=== REQUIREMENT ===
Pick out each line of the material below that contains the word "Given", and copy those lines.

=== Records of locating words and elements ===
--- BEGIN ---

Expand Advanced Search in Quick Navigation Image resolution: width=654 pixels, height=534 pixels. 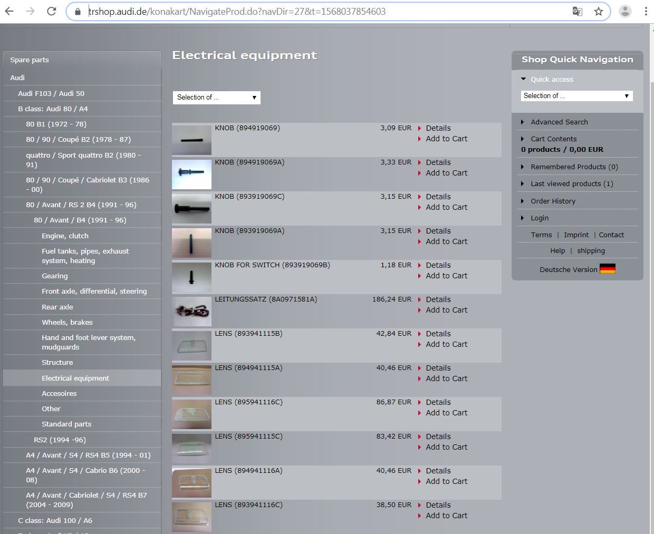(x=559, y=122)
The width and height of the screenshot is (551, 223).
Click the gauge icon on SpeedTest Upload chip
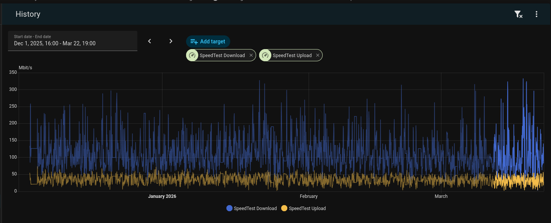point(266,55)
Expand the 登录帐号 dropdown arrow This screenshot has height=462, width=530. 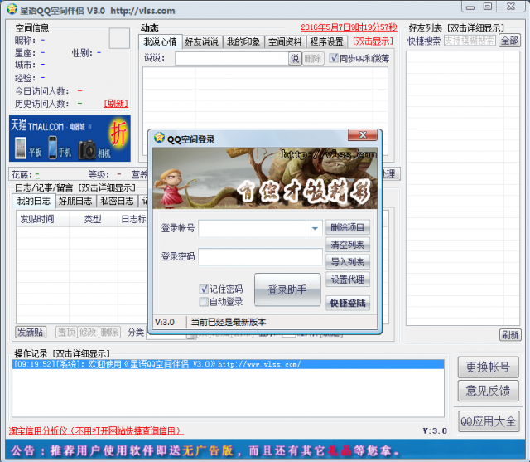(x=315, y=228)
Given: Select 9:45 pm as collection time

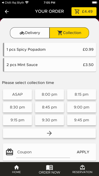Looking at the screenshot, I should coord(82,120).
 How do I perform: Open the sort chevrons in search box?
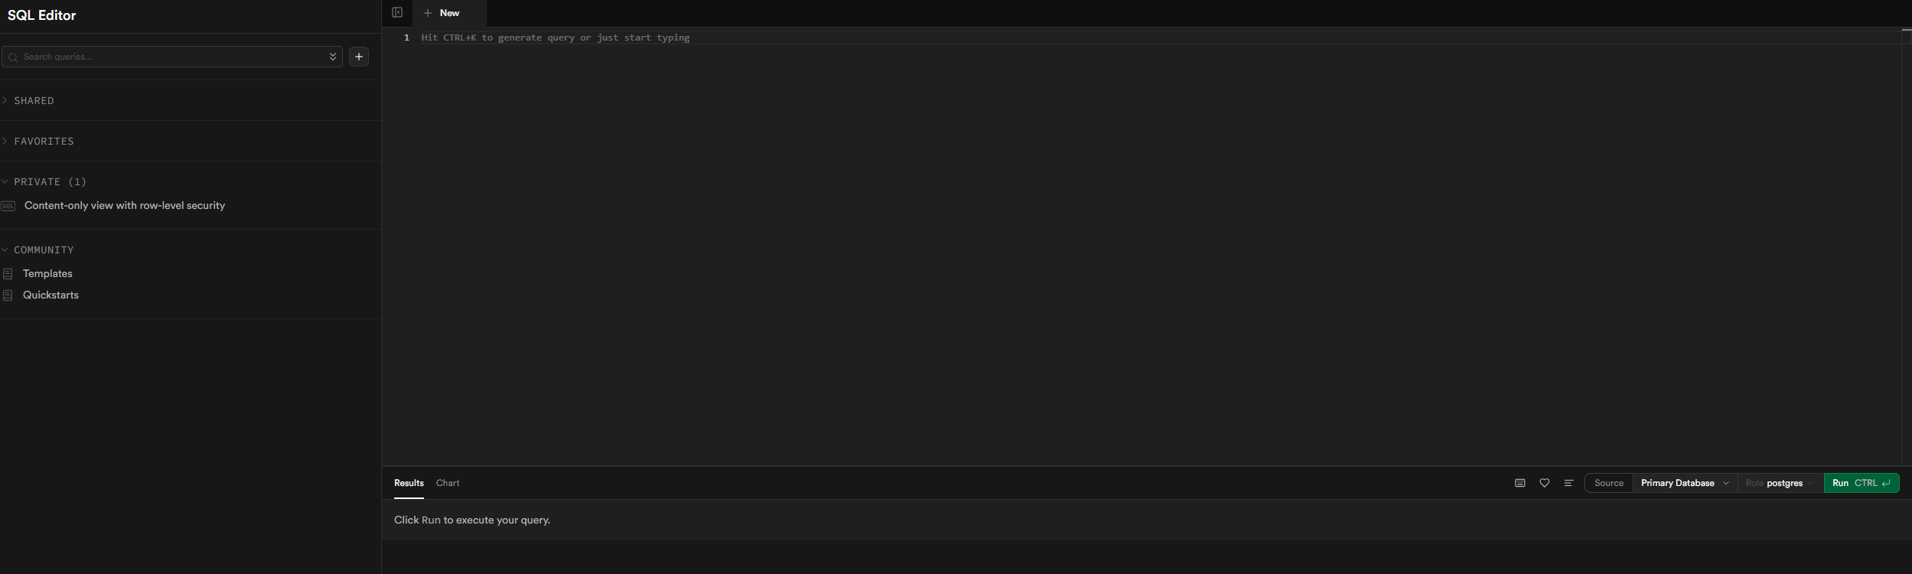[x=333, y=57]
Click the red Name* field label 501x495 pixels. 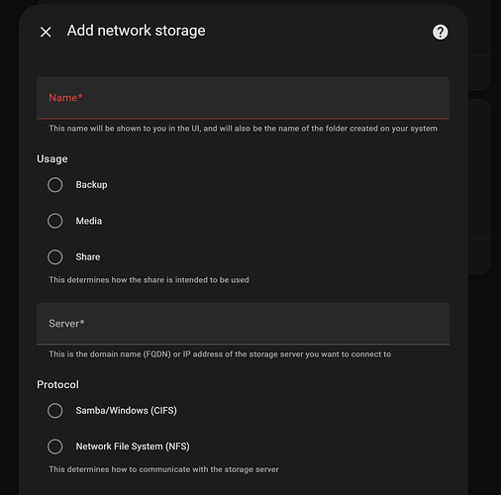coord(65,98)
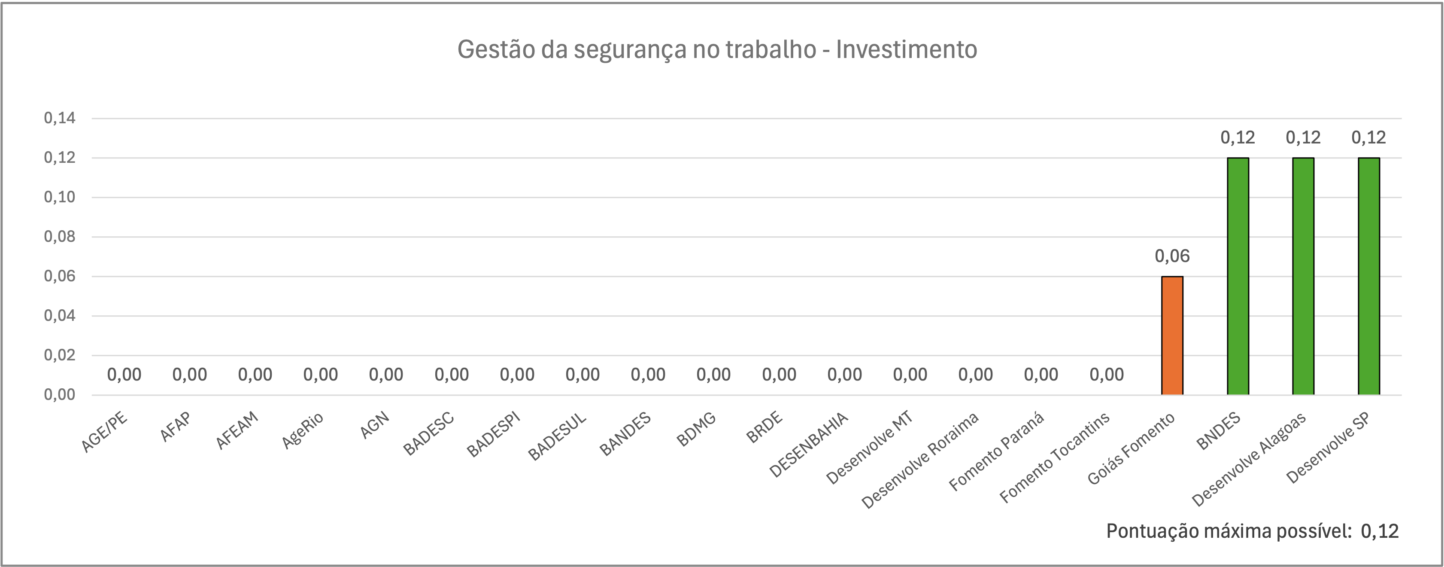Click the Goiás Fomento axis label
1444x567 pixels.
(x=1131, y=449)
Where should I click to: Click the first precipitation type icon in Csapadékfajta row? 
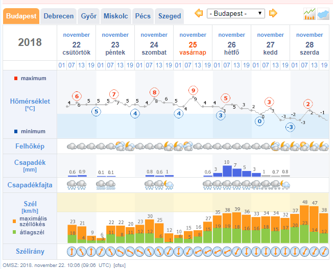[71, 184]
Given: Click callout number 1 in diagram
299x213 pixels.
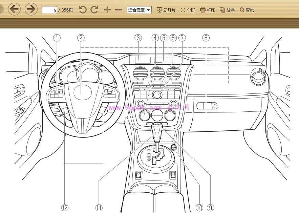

--- END ---

=== WRITTEN SOLUTION ===
Given: Select 9:45 pm as collection time
Given: Click callout number 1 in diagram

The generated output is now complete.